▶ Text for analysis
On a cold November morning in 2001, a new dawn was breaking over Afghanistan. History had been made overnight, even if many of the residents of the capital, Kabul, and the rebel fighters perched on a hillside overlooking it were unsure exactly what had just happened.
A little over two months earlier, al-Qaida terrorists had attacked America, bringing bloodshed and tragedy to a shocked nation. The orders for the Sept. 11 attack had come from a land-locked, central Asian country that few outside elite intelligence and political circles were aware of and even fewer could locate on a map. The old hands knew Afghanistan though, it's where they'd helped mujahedeen fighters deal a crushing and humiliating blow to the dwindling might of the Soviet Red Army.
But that was the 1980s and despite the billions of dollars spent backing the various insurgent groups, America celebrated the victory and promptly turned its attention to the dissolution of the Soviet Union. The early 1990s were heady days in Europe. In Afghanistan, the country lapsed into all-out civil war. Hundreds of thousands are thought to have been killed, with many more wounded and driven from their homes.
By the time one of the multitude of groups emerged victorious and rolled into Kabul, it was greeted with open arms by many in a shell-shocked and war-weary nation. The group was called the Taliban, an armed movement of Islamic fundamentalists from the rural south of the country, near the border with Pakistan.

▶ Apply what you read
a - Print the passage of the Afghanistan text exactly, from "A little over" to "Soviet Red Army.".
b - Proceed with the text on Afghanistan and the Taliban, picking up after its final sentence.

▶ Information provided

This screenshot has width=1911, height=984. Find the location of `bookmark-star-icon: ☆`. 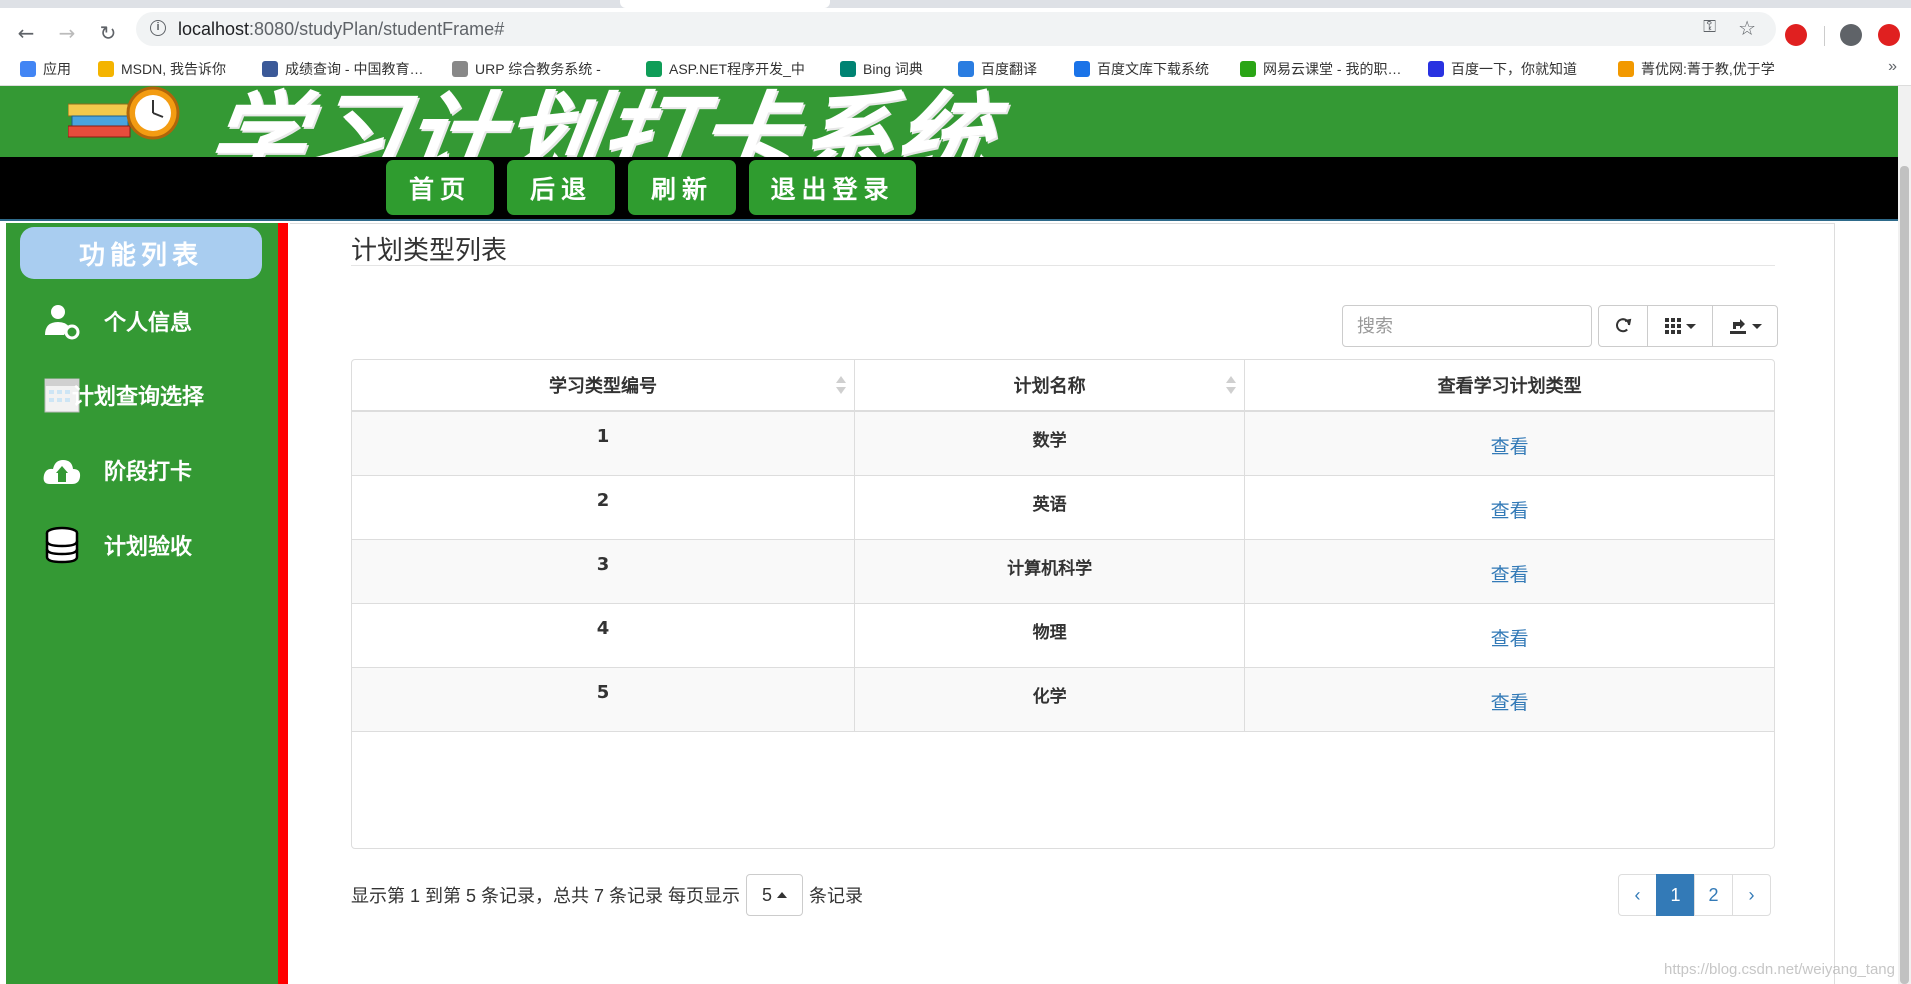

bookmark-star-icon: ☆ is located at coordinates (1747, 28).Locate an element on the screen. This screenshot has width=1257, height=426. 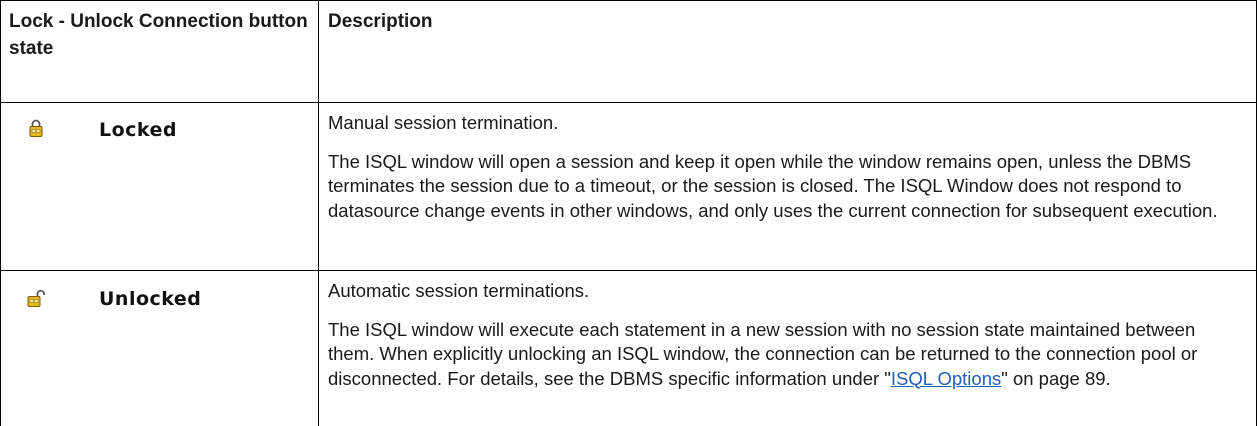
state-label-unlocked: Unlocked is located at coordinates (150, 299).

▶ Results of the tasks
a -
A little over two months earlier, al-Qaida terrorists had attacked America, bringing bloodshed and tragedy to a shocked nation. The orders for the Sept. 11 attack had come from a land-locked, central Asian country that few outside elite intelligence and political circles were aware of and even fewer could locate on a map. The old hands knew Afghanistan though, it's where they'd helped mujahedeen fighters deal a crushing and humiliating blow to the dwindling might of the Soviet Red Army.

b -
The celebrations were short lived as they enforced an austere and brutal interpretation of sharia law, where girls older than 10 were forbidden to attend school, women were enveloped in burqas, unable to leave home without a male member of the family by her side. Offenders were flogged in public or worse, executed. Cinemas, television and even music was banned.
But it was not the treatment of women or the grinding oppression of a nation that brought America's attention back to Afghanistan. It was because the 9/11 attacks were hatched, planned and ordered here by a terrorist group that the Taliban played host to: al-Qaida and its leader, Osama bin Laden.
Our crew had spent weeks living in the Panjshir Valley, the thin sliver of territory controlled by the last group to hold out against the Taliban. Backed by CIA paramilitaries and the might of the U.S. Air Force, the Northern Alliance had gradually advanced on the capital. On the morning of Nov. 13, they halted on a hill overlooking the edge of the city.
There were reports that the Taliban had fled and so a handful of us slipped past the fighters and started to walk tentatively down the empty road into Kabul. After years of war, Taliban rule and weeks of American attacks, the curious sight of this small group of foreign journalists striding past triggered a gathering wave of residents emerging from their homes, realizing something significant had just happened, they formed what became a euphoric parade down into the city.
A heady air of liberation swept Kabul. The Taliban had retreated overnight to their heartland in the south. Some women threw off the heavy burqa, men queued to shave their beards, music was played, people danced as the city celebrated.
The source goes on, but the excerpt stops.